= WHAT THIS TASK INVOLVES =
I need the lines from the one holding "The height and" to the last line of the data below repeated exactly, both included, without pictures.

Stored records
——————————
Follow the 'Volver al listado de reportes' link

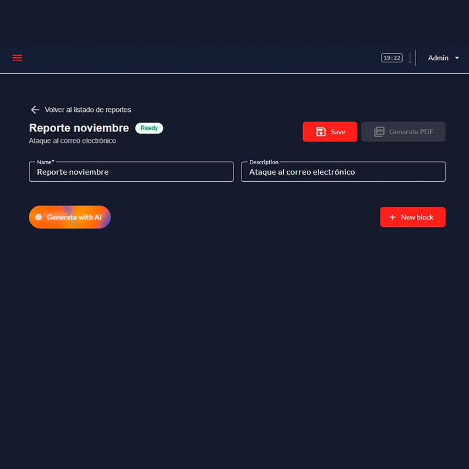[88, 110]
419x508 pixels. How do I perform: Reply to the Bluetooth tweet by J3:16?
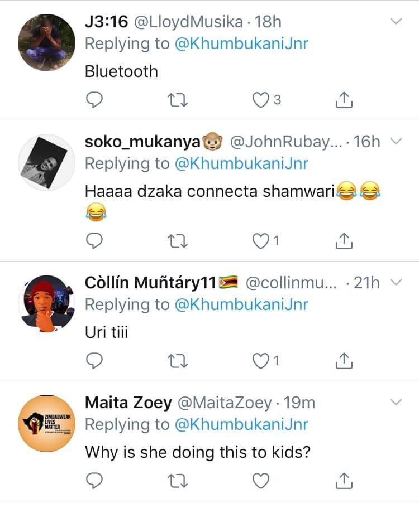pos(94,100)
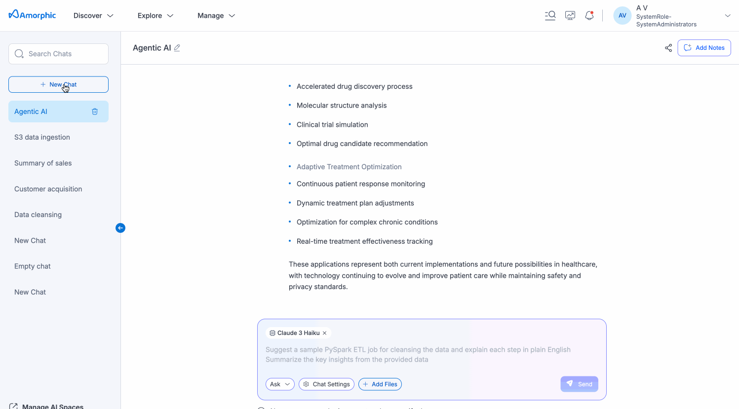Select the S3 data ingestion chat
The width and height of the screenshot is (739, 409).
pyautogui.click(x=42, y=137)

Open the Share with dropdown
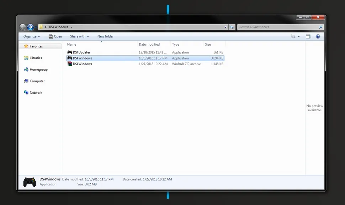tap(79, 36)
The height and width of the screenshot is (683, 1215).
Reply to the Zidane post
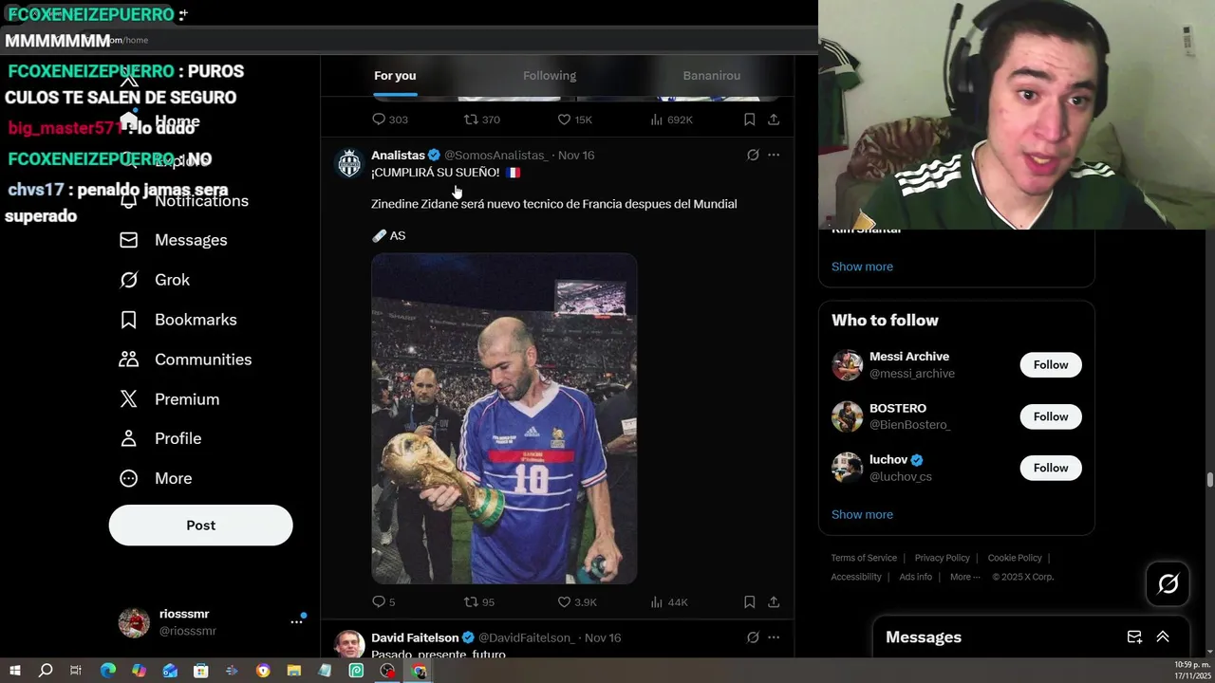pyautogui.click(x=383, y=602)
——————————
= ANSWER FOR THE TASK =
The height and width of the screenshot is (683, 1215).
Reply to the Zidane post
pyautogui.click(x=383, y=602)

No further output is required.